La tradizione italiana (studiata tante volte dalla sociologia del mondo) vuole che, se qualcuno chiede per qualcun altro gli stessi diritti della mia famiglia, è chiaro che li porta via a me e ai miei figli, e io devo difenderli. Come si vede, il disturbo della personalità riguarda coloro che, senza riguardo per i bambini, hanno comandato una folla in piazza per difendersi contro qualcuno di cui non sanno nulla e da cui non temono nulla. Evidentemente è bene insegnare presto ai bambini a riconoscere il pericolo e il nemico. In seguito i gay potranno essere immigrati o ebrei o islamici che fingono di essere moderati o di fuggire da una guerra.

Un buon cristiano deve essere preparato a fare muro, come Orbán in Ungheria, come Kaczynski in Polonia, come Le Pen e Salvini in Italia. Mai concedere spazio ai diversi di qualunque tipo. Presto lo vogliono tutto per sè, e se lo prendono a danno della famiglia. La mia. Dite che esagero? E allora spiegatemi perchè la notte prima della grande adunata di famiglie (meglio se numerose) sono annegati fra Turchia e Grecia 22 bambini. Ma vediamo di non distrarci dal significato morale, religioso, politico della grande adunata: i figli che contano sono i miei, perché sono cristiani e con un papà e una mamma.

Quanto ai diritti di tutti gli altri bambini, specie quelli caduti nelle mani di un’unione civile gay, spetta ai giudici decidere. Infatti ciò che è accaduto a Roma, a cura della Chiesa cattolica, è uno straordinario esercizio di egoismo antico e barbaro fondato sulla celebrazione della fertilità di maschi e femmine, che si dichiara minacciato dal desiderio appassionato delle famiglie gay (che, sia chiaro, nel loro caso non è un diritto) di avere un bambino da stringere e crescere come un figlio, magari ottenuto da una donna che non è di famiglia e dunque è una ladra o una schiava che vende il piccolo a un mercenario.

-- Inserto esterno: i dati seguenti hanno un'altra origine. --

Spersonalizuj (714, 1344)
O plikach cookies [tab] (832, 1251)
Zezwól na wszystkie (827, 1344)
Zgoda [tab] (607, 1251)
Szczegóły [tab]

Soltanto un’ossessione inguaribile per il potere (che ha stravolto la Chiesa e il suo senso di carità nei secoli) può avere spinto i vescovi a incoraggiare e sostenere uno strano tributo alla procreazione di chi si dichiara cristiano e vuole esibire i propri figli, meglio se tanti e, ovviamente agiati (nessun invito alla famiglie Rom e Sinti, affollate di bambini) e nessun richiamo ai milioni di bambini fuggiti, costretti a rischiare, spinti a camminare per centinaia di chilometri, a dormire nel fango e nel gelo e alla fine respinti od espulsi.

L’importante, è stato detto a padri e madri più o meno credenti ma orgogliosi dei figli da portare in fiera, è stare alla larga dalle famiglie con due padri o due madri che sono ­ i vescovi assicurano ­ indegne di accogliere bambini e di amarli come figli. A un milione (se erano un milione) di presunti credenti, radunati per celebrare se stessi, i loro figli cristiani, ben coperti e in buona salute, e la repulsione per gli altri, (quelli che non hanno una mamma e un papà, come da regolamento), è stato chiesto di ignorare le stragi di bambini che avvengono dovunque, nel califfato, contro il califfato, in selvagge cerimonie primitive e in modernissimi raid di droni e di aerei di nuova tecnologia, un raid dopo l’altro, i russi, gli americani, i francesi, gli inglesi, decine di governi africani nei loro Paesi, tutto a carico di adulti e bambini terrorizzati. Ma non parlatene oggi.

Nella piazza italiana, il tema è la salvezza dei bambini dalle unioni gay, quei gay che, non contenti di pretendere “figli”, osano chiamare la loro unione, se ci sarà, matrimonio. È mancato qualcuno, oggi, che di fronte a quella piazza di uomini, donne e bambini invitati a credere che la loro identità si fonda sulla negazione della identità e del diritto di altri, è mancato qualcuno che leggesse le parole della sentenza della Corte Suprema Americana firmata dal giudice Anthony Kennedy (cattolico) il 29 giugno 2015: “Il diritto di sposarsi è fondamentalmente inerente alla libertà della persona, e alla luce di quanto prescritto dal principio di Uguale Protezione, coppie dello stesso sesso non possono essere private di quel diritto e di quella libertà. La Corte dunque decide che le coppie dello stesso sesso possono esercitare il fondamentale diritto di sposarsi. Un tale diritto non potrà mai più essere negato“.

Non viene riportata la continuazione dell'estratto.